To confirm whether the veterinarian’s values match yours, you may want to ask their approach to issues such as spaying and neutering, declawing, holistic or alternative care, euthanasia, and cancer care. If you and the veterinarian have conflicting views on these issues, it’s helpful to know this up front, and the vet may not be a good fit.

If you aren’t happy with your veterinarian's care of your pet, try talking to them about it. Go into the conversation with an open mind, and be willing to listen to why the care differed from what you expected. It can be a difficult conversation to have, but your vet should also be open to listening to your concerns. Be prepared to share the reasons for your concerns. Your veterinarian may be able to explain their procedures to you, or they may decide to shift their treatment approach.

If you still have concerns about your pet’s treatment, you may want to get a second opinion. You can ask your veterinarian to refer you to a colleague or specialist. If you still aren’t comfortable with your veterinarian after that, it may be time to find a new one.

If your concern is serious enough that you want to file a complaint, you can file one with the state veterinary licensing board.

You can take your pet to a new veterinarian for any reason, but here are some red flags that may mean it’s time to switch.

  • They treat you or your pet badly.
  • They have misdiagnosed your pet.
  • They seem insensitive to you or your pet’s circumstances, including your financial situation. 
  • They communicate poorly or won’t disclose information about your pet’s treatment. Veterinarians often need to explain diagnoses and treatment options to pet owners, and you should understand what’s going on with your pet and what your options are.
  • If your pet is staying at the clinic, they won’t allow you to visit them. (But you can speak with the vet to see if their policy is in your pet's best interest – for example, trying to keep your pet calm instead of excited by your presence)

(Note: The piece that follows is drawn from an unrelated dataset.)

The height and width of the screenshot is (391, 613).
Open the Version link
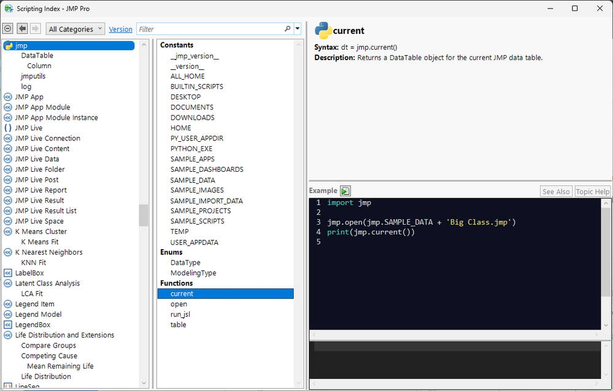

If you decide to switch, let your veterinarian know. If they ask why you’re leaving, you can give an honest, constructive answer. You can tell them it’s not a good match, and if you want, you can be straightforward about your specific concerns.

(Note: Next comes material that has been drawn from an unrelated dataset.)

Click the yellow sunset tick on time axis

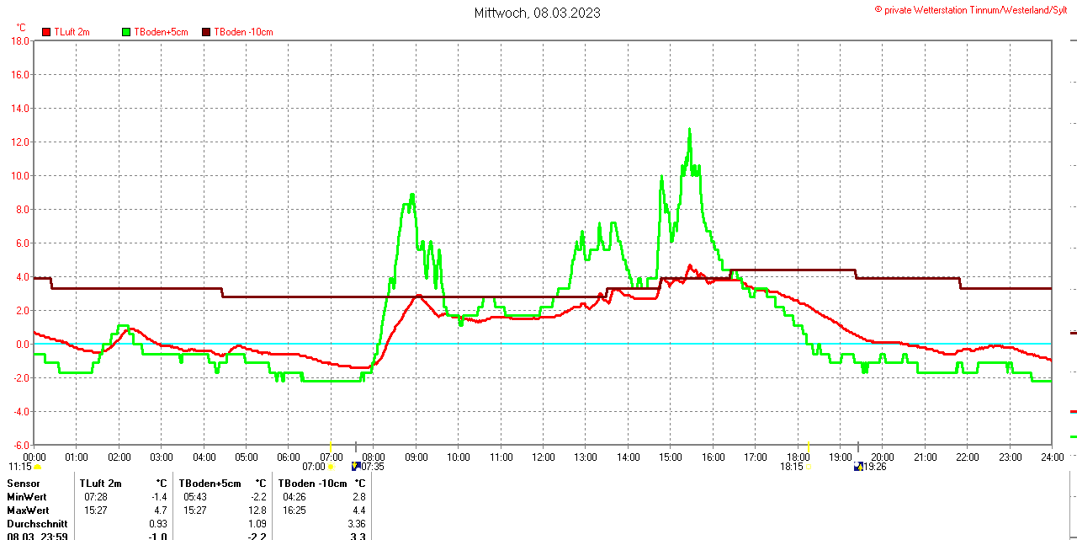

Then, request a copy of all your pet's records, which you’re legally entitled to. Most records are digital and can be sent to your new veterinarian easily, or you can ask the receptionist for copies. Your new vet will need this information, including any x-rays, bloodwork, and other test results that may help the new vet understand your pet’s current condition and diagnose future problems.  

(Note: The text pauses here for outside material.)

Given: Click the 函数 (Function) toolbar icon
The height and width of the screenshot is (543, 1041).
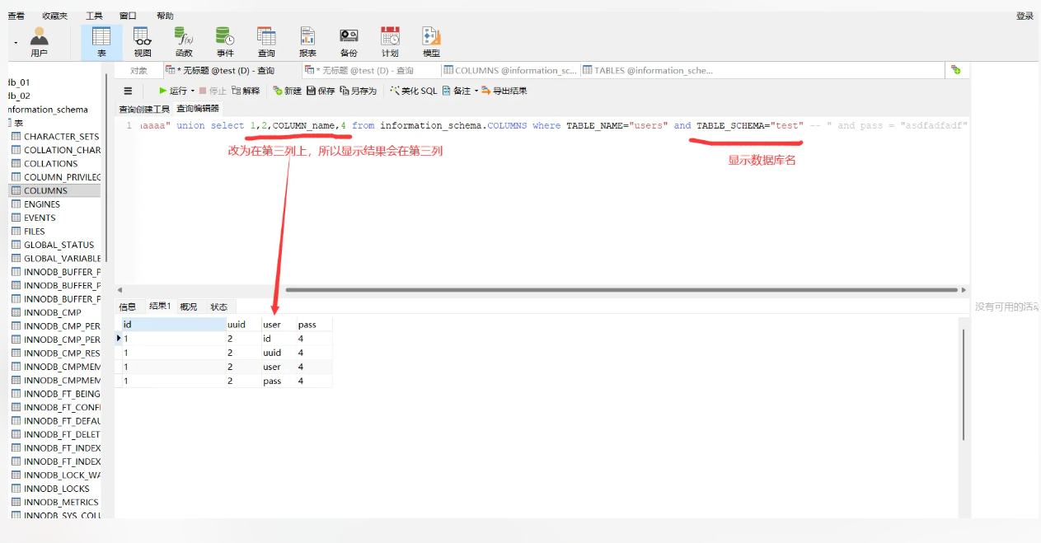Looking at the screenshot, I should [184, 41].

When you’re looking for a veterinarian, recommendations from people you know can be helpful.  The veterinarian you choose for your pet should be someone whose values match yours – and someone you can see trusting with your pet’s care. A visit to your potential veterinarian’s office can give you helpful insight on the office itself, the veterinarian(s) who work there, and the care they provide.

  • When should you get a second opinion from a veterinarian? If you’re not happy with the care your pet has received, or you think your veterinarian’s diagnosis or approach to treatment is wrong or  not appropriate, you should consider getting a second opinion. 
  • Is it bad to switch vets? No. Being unsatisfied with the care your pet has received from your current veterinarian is one reason to switch, but you can switch for any reason, such as convenience and cost. 
  • Are there single-species veterinarians? Yes. Some veterinarians specialize in one species, such as horses. There are also single-species practices (like feline-only practices).